MADELIA, Minn. — A new class of fawns will have eyes squarely on them as the tiny critters grow and make their way into the natural world.
Minnesota Department of Natural Resources (DNR) wildlife crews spent the spring putting GPS collars on nearly 80 fawns in southern Minnesota. A contracted drone pilot locates the fawns, usually one to five days old, and helps a 3 or 4-person research team find them. The team gently captures the fawn and quickly measures its length, weight and overall health while slipping on a flexible GPS collar that expands as the deer grows. The entire process takes about four minutes, to minimize the stress on the young animal.
Once the fawns are back in the wild, the collars provide data that helps wildlife scientists track deer movement, choice of habitat and causes of mortality, among other things.
“This is the first study of fawns in southern Minnesota in more than 20 years,” said DNR farmland wildlife research scientist Eric Michel. “It’s important because a lot has changed during that time, including predator populations and land use.”

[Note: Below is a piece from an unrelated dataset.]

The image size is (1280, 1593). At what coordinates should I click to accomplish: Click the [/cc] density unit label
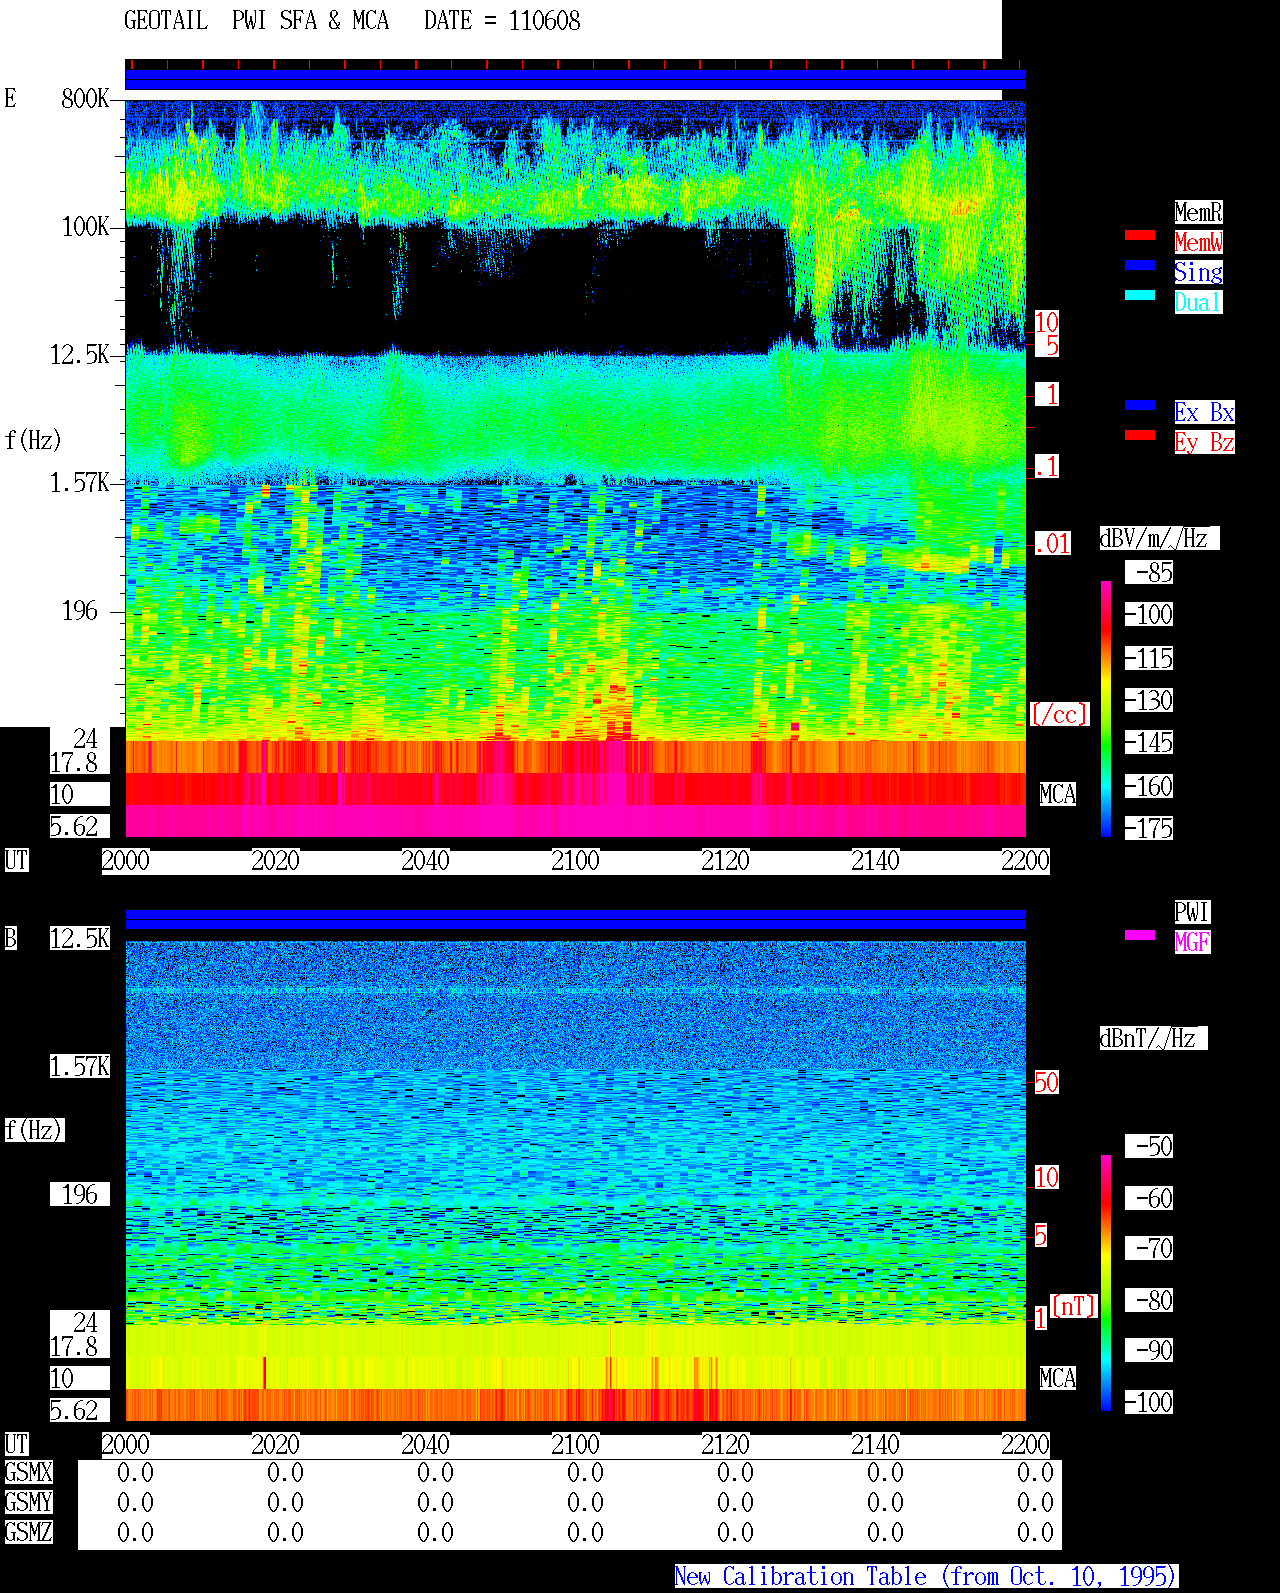coord(1059,714)
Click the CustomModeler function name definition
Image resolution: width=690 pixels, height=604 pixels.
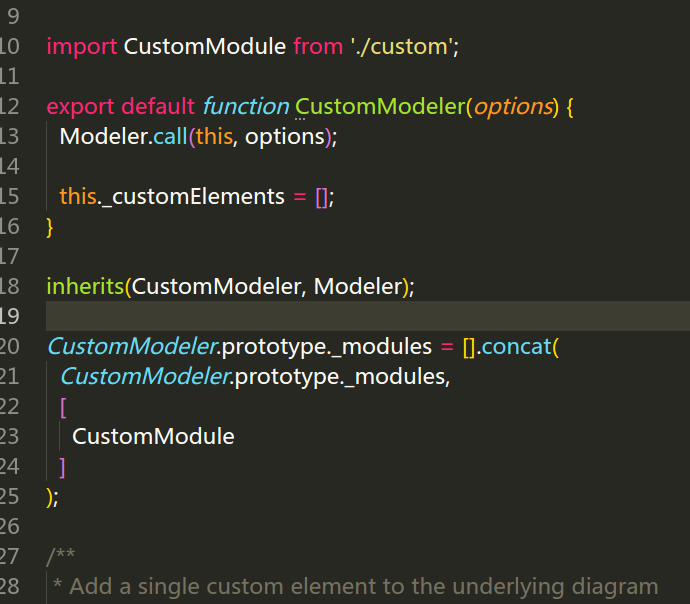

The GPS collars are designed to break away after approximately 18 months, then notify those conducting the study of a location. While in use, the collars notify the research team if a deer is not moving for an extended period of time, which usually indicates it is no longer living. Researchers can then locate the animal and determine the animal's cause of death.
“The GPS collar can tell us more about fawn survival rates, what the primary causes of deer mortality are, and what types of habitats they prefer,” Michel explained. “This study has great potential to inform wildlife managers about our wild deer populations.”
This is the second year of a three-year study that will collar an average of 80 fawns each spring.